Characterization of a wheat gene coding for polyglutamine and the chromosomal locations of selected storage protein genes

pBSLM21, selected from a wheat Eco RI genomic library in Charon 32 (Murray et al. 1984), consists of what appears to be a gene which encodes a 156-residue polypeptide. This gene contains an unusual CAA/CAG-rich region of 834 nucleotides. Also present in the open reading frame are premature stop codons which, if read through in vivo would yield a 334-residue polypeptide. pBSLM21 contains the typical transcriptional and translational elements with a few minor differences. The TATA box is TATAGG instead of the typical TATAAA and its location is -130 instead of the normal -90 to -110 location observed in eukaryotic genes. Northern blot analysis showed that this gene is expressed in wheat endosperm and is neither expressed in barley endosperm nor barley aleurone layer. The polypeptide which is encoded by pBSLM21 has a very unusual amino acid composition in that over 80% of it is glutamine. The first twenty amino acids are rather hydrophobic which could signify a signal peptide.;Restriction fragment-linked polymorphism studies, using nullisomic-tetrasomic and ditelosomic 'Chinese Spring' lines, were carried in order to determine the genomic and chromosomal locations of various storage protein genes. Three probes, pW4, pW8233, and pW1215, for alpha/beta gliadin hybridized to two Hind III fragments, a 2.4 kb and a 4.6 kb bands, which are located on the short arm of chromosome 6B. A 3 kb band is located on all three of the genomes.;The use of probes made from the coding region of MABSPH, a gamma gliadin gene, showed 12 hybridizing Hind III fragments ranging in size from 1.9 to 20 kb. All but two (2 kb and 8 kb) of these bands could be assigned to specific genomes. A 1.9 kb and a 9 kb bands are A genome specific. Four of the bands (2.4, 4.9, 5.3, 7.9, and 20 kb) are specific for the B genome. Three bands, 2.8, 4.4, and 6.7 kb, are specific for the D genome.

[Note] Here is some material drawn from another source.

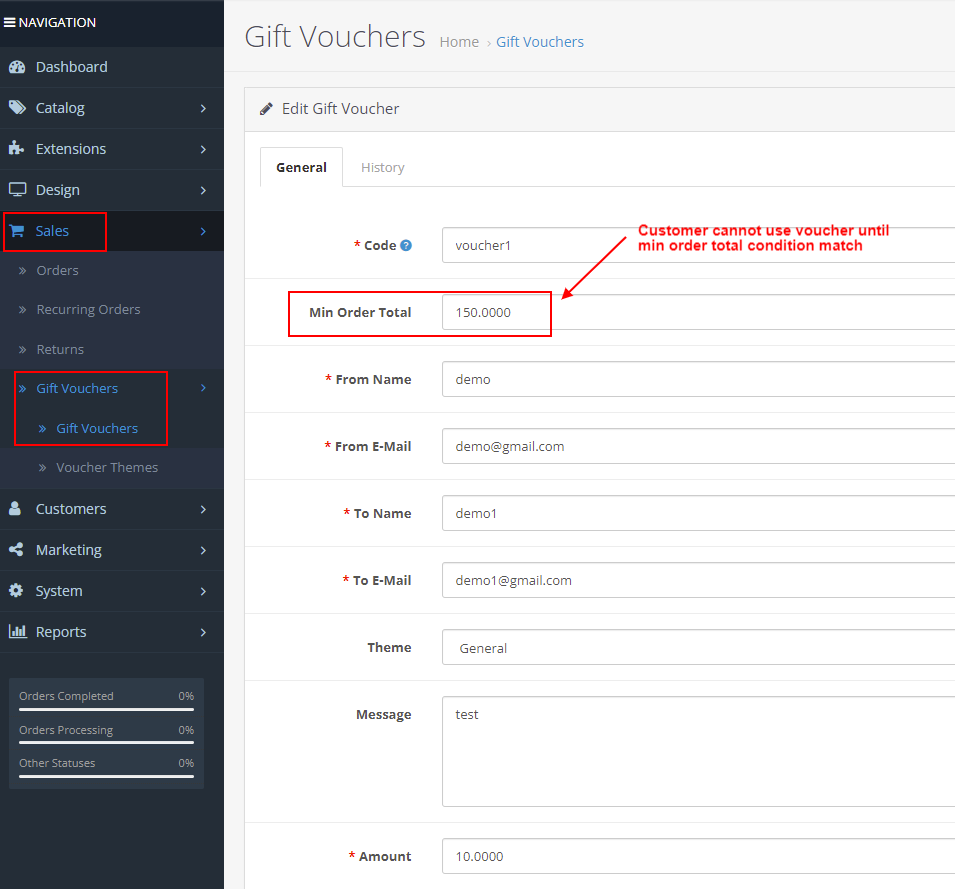Image resolution: width=955 pixels, height=889 pixels.
Task: Open the NAVIGATION hamburger menu icon
Action: pyautogui.click(x=10, y=21)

The use of the upstream region indicated that only the 2.4 kb Hind III fragment contain a gene with sequence similarity with that of MABSPH.;The use of L4.9, another gamma gliadin gene probe, showed a single hybridizing Hind III or Bam HI fragment of 3 kb which seemed to be present on all three of the genomes. 15R, a probe for LMW glutenin subunit genes showed a single hybridizing band of 8 kb which is located on all three of the genomes as well.